Der ehemalige Militär und heute renommierte Arzt Peter Crane erhält einen ungewöhnlichen Auftrag: Auf der im Nordatlantik gelegenen Bohrinsel Storm King sind bei einigen Arbeitern merkwürdige Symptome aufgetreten, die zwar allesamt nicht lebensbedrohlich, aber dennoch unerklärlich sind. Kaum an Bord der Ölplattform wird Crane aber bewusst, dass seine eigentliche Aufgabe ganz wo anders liegt: Unter höchster Geheimhaltung gelangt er nach Deep Storm, einem Unterwasserlabor, das die Bohrinsel als Tarnung benutzt.
Was sich nicht ändert, ist sein Auftrag. Crane soll einige seltsame Krankheitsfälle untersuchen, die in Deep Storm aufgetreten sind. Seine Nachforschungen führen ihn schon bald in die Bereiche der Station, zu denen er eigentlich keinen Zugang hat, weil hier an einer Entdeckung gearbeitet wird, die die wissenschaftliche Sensation des Jahrhunderts ist: Die Forscher haben die Überreste von Atlantis entdeckt!
Doch so fantastisch und wundervoll diese Geschichte auch klingt, Crane bleibt skeptisch. Er ist sich sicher, dass in den gesperrten Bereichen von Deep Storm etwas ganz anderes vor sich geht als bloße archäologische Ausgrabungen. Zu seinem Schrecken behält er Recht. Denn unter Deep Storm liegt ein Geheimnis vergraben, dass das Schicksal der Welt für immer verändern könnte...

# ZU ERLEDIGENDE AUFGABEN:
1. Übertragen Sie den folgenden Satz aus dem Textausschnitt ins Englische: „Crane soll einige seltsame Krankheitsfälle untersuchen, die in Deep Storm aufgetreten sind.“
2. Beantworten Sie anhand des Textausschnitts folgende Fragen:
(a) Wo liegt die Bohrinsel Storm King?
(b) Wozu benutzt das Unterwasserlabor Deep Storm die Bohrinsel?
(c) Wessen Überreste haben die Forscher entdeckt?
3. Fassen Sie den Absatz des Textausschnitts, der mit „Doch so fantastisch und wundervoll“ beginnt, kürzer zusammen und behalten Sie dabei seine wesentlichen Aussagen bei.

(Gesammelte Daten)

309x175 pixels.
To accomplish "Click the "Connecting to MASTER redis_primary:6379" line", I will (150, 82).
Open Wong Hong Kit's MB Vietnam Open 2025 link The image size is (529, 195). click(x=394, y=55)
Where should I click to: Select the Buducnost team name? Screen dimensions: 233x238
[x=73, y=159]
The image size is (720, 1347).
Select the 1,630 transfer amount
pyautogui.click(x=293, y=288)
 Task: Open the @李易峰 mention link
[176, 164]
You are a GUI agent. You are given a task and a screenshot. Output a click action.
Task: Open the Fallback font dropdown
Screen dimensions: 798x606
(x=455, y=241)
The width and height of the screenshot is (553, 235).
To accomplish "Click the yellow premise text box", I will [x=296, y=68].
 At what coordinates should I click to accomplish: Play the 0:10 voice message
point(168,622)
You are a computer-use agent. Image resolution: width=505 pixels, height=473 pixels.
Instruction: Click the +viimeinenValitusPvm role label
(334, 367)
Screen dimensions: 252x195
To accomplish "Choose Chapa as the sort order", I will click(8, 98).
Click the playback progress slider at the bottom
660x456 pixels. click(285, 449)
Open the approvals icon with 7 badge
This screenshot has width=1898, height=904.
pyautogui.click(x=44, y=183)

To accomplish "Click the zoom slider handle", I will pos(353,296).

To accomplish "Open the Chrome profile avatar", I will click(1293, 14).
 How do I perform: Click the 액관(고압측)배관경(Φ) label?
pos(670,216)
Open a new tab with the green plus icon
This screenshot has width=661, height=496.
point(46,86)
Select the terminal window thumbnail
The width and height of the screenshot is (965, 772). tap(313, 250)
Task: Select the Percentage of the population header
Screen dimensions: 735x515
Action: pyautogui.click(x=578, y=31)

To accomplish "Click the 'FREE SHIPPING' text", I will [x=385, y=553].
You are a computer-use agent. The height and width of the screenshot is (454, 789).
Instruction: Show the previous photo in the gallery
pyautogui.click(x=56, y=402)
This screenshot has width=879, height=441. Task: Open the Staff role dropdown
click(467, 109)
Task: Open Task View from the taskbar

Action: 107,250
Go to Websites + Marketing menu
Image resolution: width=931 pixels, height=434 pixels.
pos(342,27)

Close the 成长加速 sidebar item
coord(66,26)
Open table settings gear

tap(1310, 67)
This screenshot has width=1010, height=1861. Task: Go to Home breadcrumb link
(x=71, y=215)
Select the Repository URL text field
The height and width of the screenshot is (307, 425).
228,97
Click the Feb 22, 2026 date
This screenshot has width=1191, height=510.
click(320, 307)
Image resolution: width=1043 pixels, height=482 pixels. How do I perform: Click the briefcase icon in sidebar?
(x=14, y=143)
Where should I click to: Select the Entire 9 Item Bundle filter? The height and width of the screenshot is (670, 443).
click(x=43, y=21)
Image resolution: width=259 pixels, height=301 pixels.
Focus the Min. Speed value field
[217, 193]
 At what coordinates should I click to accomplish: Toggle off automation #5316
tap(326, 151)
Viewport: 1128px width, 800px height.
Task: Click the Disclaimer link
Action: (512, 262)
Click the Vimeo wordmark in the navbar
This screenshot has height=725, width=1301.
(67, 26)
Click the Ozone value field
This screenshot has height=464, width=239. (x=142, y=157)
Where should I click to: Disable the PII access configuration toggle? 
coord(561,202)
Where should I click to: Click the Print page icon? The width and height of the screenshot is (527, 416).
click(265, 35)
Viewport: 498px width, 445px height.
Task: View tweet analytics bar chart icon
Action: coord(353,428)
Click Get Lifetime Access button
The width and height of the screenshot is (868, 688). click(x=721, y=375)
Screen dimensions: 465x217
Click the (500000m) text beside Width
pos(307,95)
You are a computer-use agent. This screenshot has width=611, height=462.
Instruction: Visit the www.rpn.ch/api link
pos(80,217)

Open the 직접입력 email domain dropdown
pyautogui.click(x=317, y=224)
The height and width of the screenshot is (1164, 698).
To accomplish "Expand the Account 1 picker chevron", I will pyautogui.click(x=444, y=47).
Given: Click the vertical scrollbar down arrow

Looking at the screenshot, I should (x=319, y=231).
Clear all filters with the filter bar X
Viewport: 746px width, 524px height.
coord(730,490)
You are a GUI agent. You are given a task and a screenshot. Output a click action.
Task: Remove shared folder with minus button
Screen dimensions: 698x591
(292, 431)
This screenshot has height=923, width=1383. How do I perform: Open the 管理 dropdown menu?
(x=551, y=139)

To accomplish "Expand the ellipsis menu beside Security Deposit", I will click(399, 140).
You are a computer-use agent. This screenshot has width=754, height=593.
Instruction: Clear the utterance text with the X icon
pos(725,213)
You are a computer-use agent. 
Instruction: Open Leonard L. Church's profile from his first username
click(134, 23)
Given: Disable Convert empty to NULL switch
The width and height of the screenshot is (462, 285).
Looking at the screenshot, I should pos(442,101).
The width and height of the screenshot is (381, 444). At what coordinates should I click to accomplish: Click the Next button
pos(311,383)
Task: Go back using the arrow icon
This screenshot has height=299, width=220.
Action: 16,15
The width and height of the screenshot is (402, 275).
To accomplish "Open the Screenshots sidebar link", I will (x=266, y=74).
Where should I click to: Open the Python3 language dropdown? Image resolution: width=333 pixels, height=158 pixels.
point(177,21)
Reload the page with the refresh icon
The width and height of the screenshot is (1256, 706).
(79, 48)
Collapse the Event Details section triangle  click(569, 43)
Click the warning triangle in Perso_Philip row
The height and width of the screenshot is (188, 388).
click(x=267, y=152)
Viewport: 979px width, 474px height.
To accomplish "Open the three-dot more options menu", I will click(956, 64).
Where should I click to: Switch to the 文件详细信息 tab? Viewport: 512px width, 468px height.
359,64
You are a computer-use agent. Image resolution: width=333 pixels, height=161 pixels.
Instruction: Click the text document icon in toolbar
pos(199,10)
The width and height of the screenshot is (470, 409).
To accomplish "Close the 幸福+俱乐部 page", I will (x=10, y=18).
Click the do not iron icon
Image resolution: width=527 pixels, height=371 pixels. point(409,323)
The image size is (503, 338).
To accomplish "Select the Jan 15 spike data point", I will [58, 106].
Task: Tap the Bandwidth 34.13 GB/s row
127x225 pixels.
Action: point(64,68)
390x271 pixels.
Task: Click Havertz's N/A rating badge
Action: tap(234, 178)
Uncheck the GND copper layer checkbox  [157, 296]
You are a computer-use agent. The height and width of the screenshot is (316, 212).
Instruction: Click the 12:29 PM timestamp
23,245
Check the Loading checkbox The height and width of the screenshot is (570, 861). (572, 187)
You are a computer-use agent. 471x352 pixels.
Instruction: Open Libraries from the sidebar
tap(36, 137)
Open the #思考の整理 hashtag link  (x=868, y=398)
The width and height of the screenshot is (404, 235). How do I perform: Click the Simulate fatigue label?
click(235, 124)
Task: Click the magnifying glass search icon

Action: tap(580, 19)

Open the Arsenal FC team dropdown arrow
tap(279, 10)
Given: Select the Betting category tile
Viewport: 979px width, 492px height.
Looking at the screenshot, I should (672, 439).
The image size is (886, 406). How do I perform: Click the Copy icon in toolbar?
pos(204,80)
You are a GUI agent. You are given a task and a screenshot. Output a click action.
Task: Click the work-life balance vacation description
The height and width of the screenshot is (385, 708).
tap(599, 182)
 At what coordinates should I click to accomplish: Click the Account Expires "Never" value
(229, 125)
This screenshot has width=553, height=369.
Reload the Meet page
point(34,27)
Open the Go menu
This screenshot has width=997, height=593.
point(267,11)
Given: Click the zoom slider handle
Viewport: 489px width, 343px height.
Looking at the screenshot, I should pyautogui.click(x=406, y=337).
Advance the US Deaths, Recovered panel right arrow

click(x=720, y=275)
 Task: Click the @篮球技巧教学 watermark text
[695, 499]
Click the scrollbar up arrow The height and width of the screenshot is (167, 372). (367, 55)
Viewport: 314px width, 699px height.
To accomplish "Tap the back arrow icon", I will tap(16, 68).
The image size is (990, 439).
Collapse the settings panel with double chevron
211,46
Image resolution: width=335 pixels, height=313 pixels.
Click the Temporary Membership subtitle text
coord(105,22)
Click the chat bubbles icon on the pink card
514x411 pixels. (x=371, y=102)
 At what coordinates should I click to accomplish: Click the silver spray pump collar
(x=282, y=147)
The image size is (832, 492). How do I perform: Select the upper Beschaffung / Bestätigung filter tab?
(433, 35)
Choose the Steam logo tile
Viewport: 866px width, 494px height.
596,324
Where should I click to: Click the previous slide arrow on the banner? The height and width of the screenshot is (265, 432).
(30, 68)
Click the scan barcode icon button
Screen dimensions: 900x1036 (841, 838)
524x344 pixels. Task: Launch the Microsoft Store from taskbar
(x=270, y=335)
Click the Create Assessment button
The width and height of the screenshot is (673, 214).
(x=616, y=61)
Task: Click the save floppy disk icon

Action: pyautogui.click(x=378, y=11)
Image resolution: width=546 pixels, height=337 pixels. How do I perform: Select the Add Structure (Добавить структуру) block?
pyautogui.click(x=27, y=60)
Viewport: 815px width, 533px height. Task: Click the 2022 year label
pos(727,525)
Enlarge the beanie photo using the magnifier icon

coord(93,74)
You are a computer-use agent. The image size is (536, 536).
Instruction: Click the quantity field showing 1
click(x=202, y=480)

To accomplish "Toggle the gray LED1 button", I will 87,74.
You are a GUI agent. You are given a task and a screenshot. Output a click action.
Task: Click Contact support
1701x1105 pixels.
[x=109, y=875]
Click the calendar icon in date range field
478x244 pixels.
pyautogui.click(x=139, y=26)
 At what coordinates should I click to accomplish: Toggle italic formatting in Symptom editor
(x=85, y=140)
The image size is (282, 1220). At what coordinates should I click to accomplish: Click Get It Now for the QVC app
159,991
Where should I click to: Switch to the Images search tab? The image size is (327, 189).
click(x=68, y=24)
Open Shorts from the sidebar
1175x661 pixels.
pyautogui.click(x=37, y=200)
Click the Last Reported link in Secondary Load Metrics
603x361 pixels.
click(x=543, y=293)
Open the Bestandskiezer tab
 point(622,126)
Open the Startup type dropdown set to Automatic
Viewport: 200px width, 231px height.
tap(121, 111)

# ERGEBNISSE JE AUFGABE:
1. Crane is to investigate some strange cases of illness that have occurred in Deep Storm.

2.
(a) Im Nordatlantik.
(b) Als Tarnung.
(c) Die Überreste von Atlantis.

3. Crane bleibt trotz der fantastischen Geschichte skeptisch. Er ist überzeugt, dass in den gesperrten Bereichen von Deep Storm mehr als archäologische Ausgrabungen stattfinden. Zu seinem Schrecken behält er Recht: Unter Deep Storm liegt ein Geheimnis, das das Schicksal der Welt für immer verändern könnte.